At face value, this seems like an entirely sensible message. Republicans have suffered a series of setbacks in recent election cycles — 2017, 2018, 2019, 2020, and 2022 — due in large part to Donald Trump. DeSantis is presenting himself as a far-right alternative who’s had electoral success. For GOP voters focused on winning, the argument goes, don’t back the guy who lost.

But there’s one nagging problem: Most Republican voters are convinced that Trump won in 2020, reality be damned, convinced that the “big lie” is true. DeSantis’ pitch only works if members of the GOP base — the folks who’ll participate in next year’s primaries and caucuses — genuinely believe that Trump lost and needs to be replaced by a more competitive nominee.

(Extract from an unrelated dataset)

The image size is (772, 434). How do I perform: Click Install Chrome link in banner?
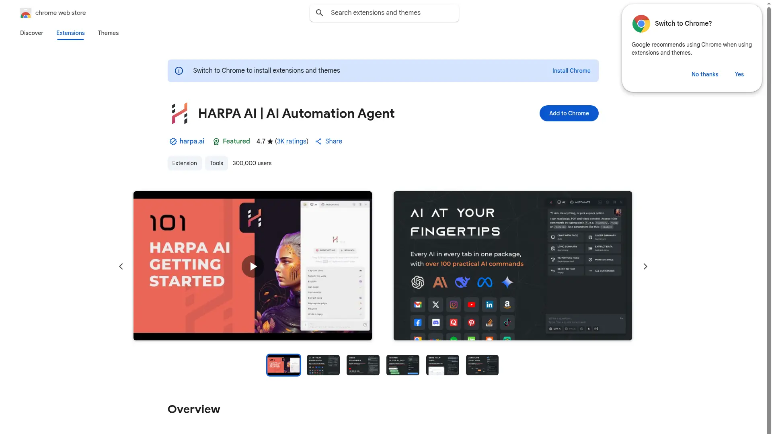(x=571, y=71)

If the GOP governor argues that Trump lost, many Republicans will see him as a traitor who dares to believe accurate election results. If the Floridian goes along with the lie and says Trump won an election that was rigged against him, then Republicans will feel less urgency about nominating someone new.

How will DeSantis thread the needle? At least for now, he doesn’t appear to know.

At a press conference yesterday, for example, a reporter asked the governor about his “culture of losing” assessment and whether he believes Trump lost. DeSantis responded, “When I look at the last however many election cycles, 2018 we lost the House ... we lost the Senate in 2020, Biden becomes president.” Reflecting on the 2022 midterm elections, he added, “I didn’t see a red wave across the country.”

Again, the comments were accurate, but pay particular attention to his three-word assessment of the last presidential race: “Biden becomes president.”

DeSantis didn’t say Biden was elected president; he preferred to say that Biden became president. It’s a passive-voice phrase intended to avoid taking a position that would likely become politically problematic.

Can the likely GOP contender get away with this in May 2023? Sure. Will he be able to spend the next several months avoiding the question about who won the 2020 race? Probably not.

Republican consultant Alex Conant, who worked on Sen. Marco Rubio’s 2016 presidential campaign and is currently unaffiliated in the 2024 race, told Politico this week, “First question at first debate: Raise your hand if you think Trump won the 2020 election. If a candidate can’t dispose of a fake issue like who won the election, how can voters expect them to handle the real issues?”

For DeSantis, this is not a rhetorical question.